Business partners Dan O'Leary and John Aderhold, however, think they can circumvent opposition. Gambling machines at Underground wouldn't be true slots, they say, but "video lottery terminals" managed by the state lottery. The machines look like slots but pay out at a predetermined rate so there's less random chance.
The lottery would get 50% of gross revenues from the machines. No legislative approval is required. The machines would require approval only from the Georgia Lottery Board, which has not yet considered the proposal.
"It's just a legal form of gambling now approved by the state," says O'Leary, 46, managing partner of Underground. "We can create a virtual casino experience, but they are video lottery terminals.

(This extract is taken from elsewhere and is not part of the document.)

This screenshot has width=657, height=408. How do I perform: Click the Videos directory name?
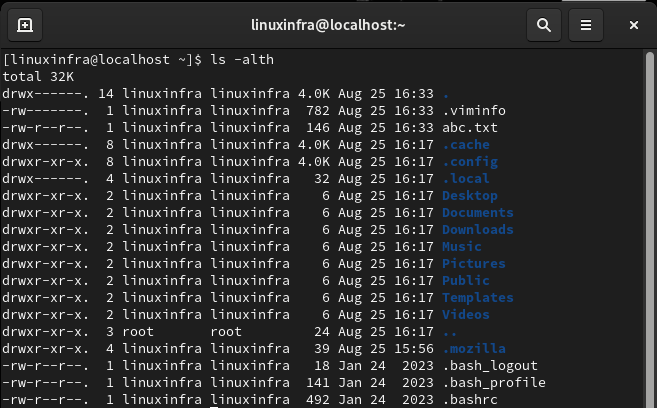[466, 315]
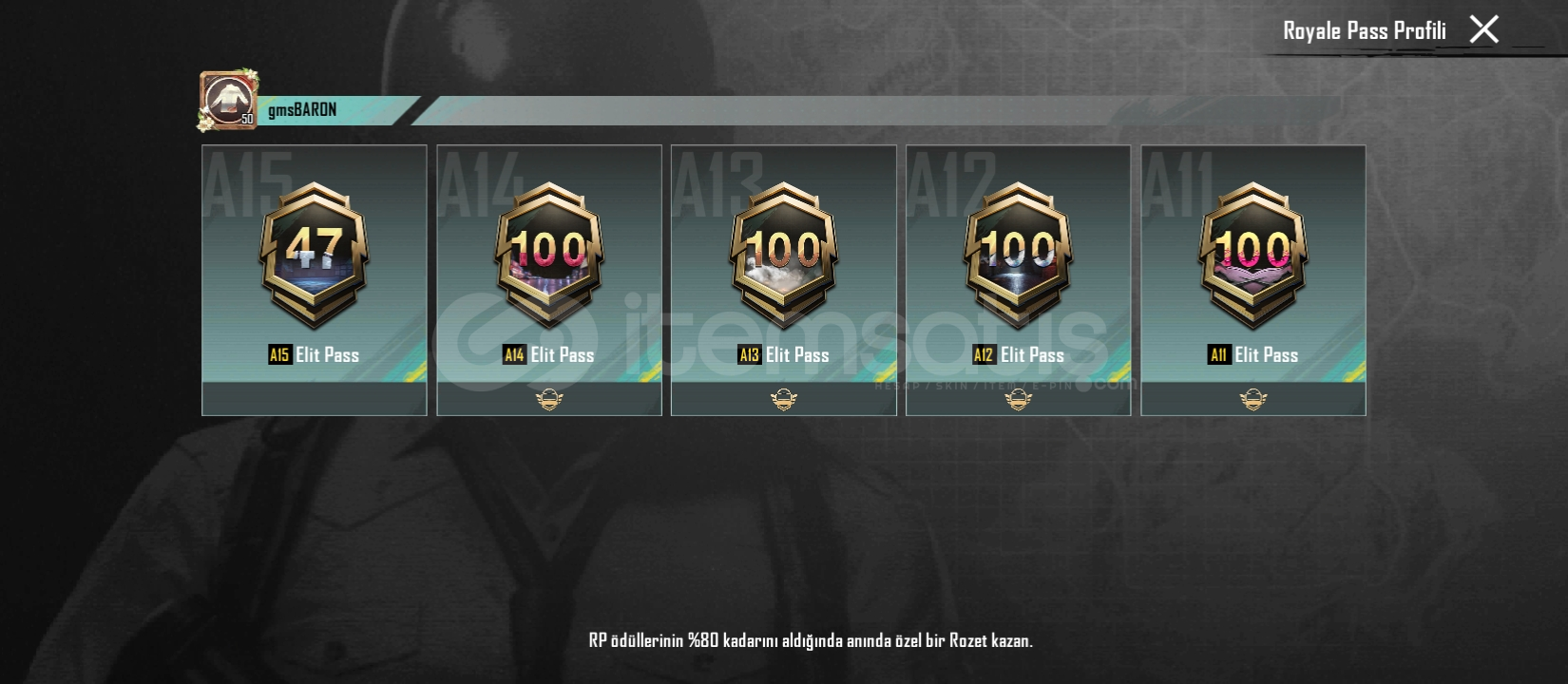Close the Royale Pass Profili screen
1568x684 pixels.
point(1483,29)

The general public won't be able to tell the difference" between the terminals and slot machines.
O'Leary is selling the proposal as a way to pump an additional $200 million or more a year into the HOPE scholarship program. He says a revitalized Underground would generate 2,000 direct jobs and $2.8 billion a year in related tourism.
Thomas Grey, spokesman for StopPredatoryGambling.org doubts the economic benefits. "With the economy the way it is now, it's hard for government to argue that people should go gamble, instead of save and invest, pay down debt," he says.
A generation ago, Americans had to trek to Las Vegas or Atlantic City to gamble legally. Today, Utah and Hawaii are the only states that have no form of legalized gambling.
As budget shortfalls hit statehouses and city halls, the lure of gaming is powerful for many politicians, says Boston College professor Richard McGowan, author of the 2008 book The Gambling Debate. "Right now states are really competing for revenue," he says. "Gambling seems like it's painless revenue. They figure, if they're already gambling, why shouldn't we keep our hand in it?"
Despite the wretched economy, state and local governments are finding staunch opposition to some gambling proposals. Among them:
• Etowah County, Ala. Former state Supreme Court chief justice Roy Moore, who was ousted from the bench after defying a federal judge's order to remove a 5,200-pound Ten Commandments monument he had installed in the state judicial building in 2001, opposes a plan by the County Commission to allow "machine bingo."
• Vermont. The state auditor proposes putting a casino in Killington or other resort areas to generate funds for roads and bridges, but the Legislature has been cool to the idea.
• New Hampshire. Efforts to expand gambling by allowing slot machines at race tracks to generate jobs and revenue face a fight from the Granite State Coalition Against Expanded Gambling.